WASHINGTON — The April jobs report found the U.S. economy added 175,000 new positions, but it fell below expectations. Unemployment nudged up to 3.9 percent last month, which at least keeps unemployment below 4 percent for 27 months in a row. Despite the middling reports, President Joe Biden crowed in a statement, “the great American comeback continues.”
The voting public is not on board. According to the RealClearPolitics polling average, 65 percent of Americans think the country is heading in the wrong direction, and just under 25 percent see the country headed in the right direction.
“The reason people are so unhappy is they know where they stood three years ago and they’re still trying to catch up,” David Ditch, an economist with the conservative Heritage Foundation, told me Friday.
To ward off stagnation, the Federal Reserve wants to reduce inflation to 2 percent.
It’s headed in the wrong direction, according to Ditch, co-author of a Heritage paper released in September, “The Road to Inflation: How an Unprecedented Federal Spending Spree Created Economic Turmoil.” The paper laid out how COVID-19 pandemic spending and subsequent overspending in the Biden years “has left the U.S. with a weakened economy, an inflation crisis, and a looming debt crisis.”
But you knew that.
It took 215 years for the national debt to reach $7 trillion. In the wake of COVID, from March 2020 to June 2022, Washington overspent another $7 trillion.
It was understandable that in 2020 then-President Donald Trump pumped money into the economy during (excessive) government shutdowns, but it didn’t end there.
I was there in 2019 at a Peter G. Peterson Foundation summit when Trump Chief of Staff Mick Mulvaney admitted he didn’t know if the administration could get the annual deficit below $1 trillion. That was before COVID.
Biden’s increased spending — including a $95 billion national security package to help Ukraine and Israel (which I support) and efforts to “forgive” student loan debt (which I do not support ) — only will make it harder for future elected officials to balance the books. And when the economy is vulnerable, you don’t raise taxes.
How does America fund the next emergency?
Now the national debt is more than $34 trillion, or over $100,000 for every man, woman and child in America. Five years ago, the per-person debt was around $67,000.
And practically no one is talking about it.
“There’s almost no media coverage about budget issues,” Ditch lamented.

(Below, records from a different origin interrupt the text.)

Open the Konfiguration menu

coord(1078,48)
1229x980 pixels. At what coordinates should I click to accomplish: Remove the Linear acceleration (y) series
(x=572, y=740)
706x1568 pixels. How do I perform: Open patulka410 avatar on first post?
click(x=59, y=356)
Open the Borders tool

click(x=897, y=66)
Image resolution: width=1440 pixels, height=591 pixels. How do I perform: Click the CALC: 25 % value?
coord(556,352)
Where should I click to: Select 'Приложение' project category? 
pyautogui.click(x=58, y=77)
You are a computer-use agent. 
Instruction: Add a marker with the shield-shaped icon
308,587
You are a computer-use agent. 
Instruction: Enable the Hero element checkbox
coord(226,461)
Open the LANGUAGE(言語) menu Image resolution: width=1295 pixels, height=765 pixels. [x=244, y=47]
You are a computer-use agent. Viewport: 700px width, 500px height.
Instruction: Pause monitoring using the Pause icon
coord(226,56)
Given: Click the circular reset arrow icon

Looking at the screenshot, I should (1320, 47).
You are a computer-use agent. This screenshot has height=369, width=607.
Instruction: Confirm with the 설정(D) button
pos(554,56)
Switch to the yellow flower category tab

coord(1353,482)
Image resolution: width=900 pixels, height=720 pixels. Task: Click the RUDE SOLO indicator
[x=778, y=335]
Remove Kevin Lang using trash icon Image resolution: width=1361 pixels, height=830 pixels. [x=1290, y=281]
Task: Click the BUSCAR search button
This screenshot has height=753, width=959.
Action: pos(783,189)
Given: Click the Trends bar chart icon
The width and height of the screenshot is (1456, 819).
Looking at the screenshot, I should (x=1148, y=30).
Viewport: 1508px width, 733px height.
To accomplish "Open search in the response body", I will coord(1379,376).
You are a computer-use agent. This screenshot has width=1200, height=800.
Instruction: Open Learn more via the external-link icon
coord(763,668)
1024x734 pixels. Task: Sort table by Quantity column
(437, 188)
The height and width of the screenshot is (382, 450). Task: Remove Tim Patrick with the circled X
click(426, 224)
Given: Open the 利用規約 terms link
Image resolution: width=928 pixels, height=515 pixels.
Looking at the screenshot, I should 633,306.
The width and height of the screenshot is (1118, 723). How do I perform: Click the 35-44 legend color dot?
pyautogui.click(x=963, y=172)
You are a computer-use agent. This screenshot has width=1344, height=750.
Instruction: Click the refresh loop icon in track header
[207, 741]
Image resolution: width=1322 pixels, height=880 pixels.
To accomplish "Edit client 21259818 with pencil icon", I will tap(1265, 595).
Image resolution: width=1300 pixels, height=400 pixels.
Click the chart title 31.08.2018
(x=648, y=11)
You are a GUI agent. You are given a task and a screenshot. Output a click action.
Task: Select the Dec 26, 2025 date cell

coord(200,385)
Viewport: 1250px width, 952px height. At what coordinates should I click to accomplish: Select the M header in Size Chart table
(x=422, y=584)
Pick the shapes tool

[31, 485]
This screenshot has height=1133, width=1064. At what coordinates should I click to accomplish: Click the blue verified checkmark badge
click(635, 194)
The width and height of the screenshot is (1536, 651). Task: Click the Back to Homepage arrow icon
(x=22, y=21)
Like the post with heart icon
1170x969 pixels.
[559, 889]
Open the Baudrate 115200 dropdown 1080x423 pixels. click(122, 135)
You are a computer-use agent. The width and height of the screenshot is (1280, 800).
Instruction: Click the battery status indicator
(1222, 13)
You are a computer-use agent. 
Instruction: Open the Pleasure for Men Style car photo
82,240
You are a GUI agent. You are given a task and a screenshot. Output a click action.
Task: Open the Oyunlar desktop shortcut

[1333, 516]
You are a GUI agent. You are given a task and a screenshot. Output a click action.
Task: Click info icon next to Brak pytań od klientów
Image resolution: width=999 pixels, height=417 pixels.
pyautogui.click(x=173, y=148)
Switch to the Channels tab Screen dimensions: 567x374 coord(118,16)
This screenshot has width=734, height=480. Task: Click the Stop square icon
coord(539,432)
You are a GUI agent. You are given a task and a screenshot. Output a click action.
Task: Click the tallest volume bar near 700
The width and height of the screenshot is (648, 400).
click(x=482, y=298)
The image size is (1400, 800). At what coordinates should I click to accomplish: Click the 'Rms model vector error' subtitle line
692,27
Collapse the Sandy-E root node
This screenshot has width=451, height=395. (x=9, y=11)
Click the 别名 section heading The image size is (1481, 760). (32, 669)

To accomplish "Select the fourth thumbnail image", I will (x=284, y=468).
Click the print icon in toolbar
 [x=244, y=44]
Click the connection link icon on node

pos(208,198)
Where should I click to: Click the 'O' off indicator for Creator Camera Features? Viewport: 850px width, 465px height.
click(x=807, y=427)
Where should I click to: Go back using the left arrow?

I remember when presidential candidates talked about what they would do to curb deficit spending.
Now Biden, who calls this an economic comeback, campaigns on spending more tax revenue and Trump promises more tax cuts, both of which inevitably will add to the crushing debt burden no matter what the campaigns say.
In Congress, the reliable rump of fiscal conservatives in both parties has evaporated, only to be replaced by ideologues who never think about paying the bills they’re running up.
But we know who will pay for the red ink. Everyone. The only way to stop a future of growing IOUs is for voters to start pushing both parties to remember that someone has to pay for the party.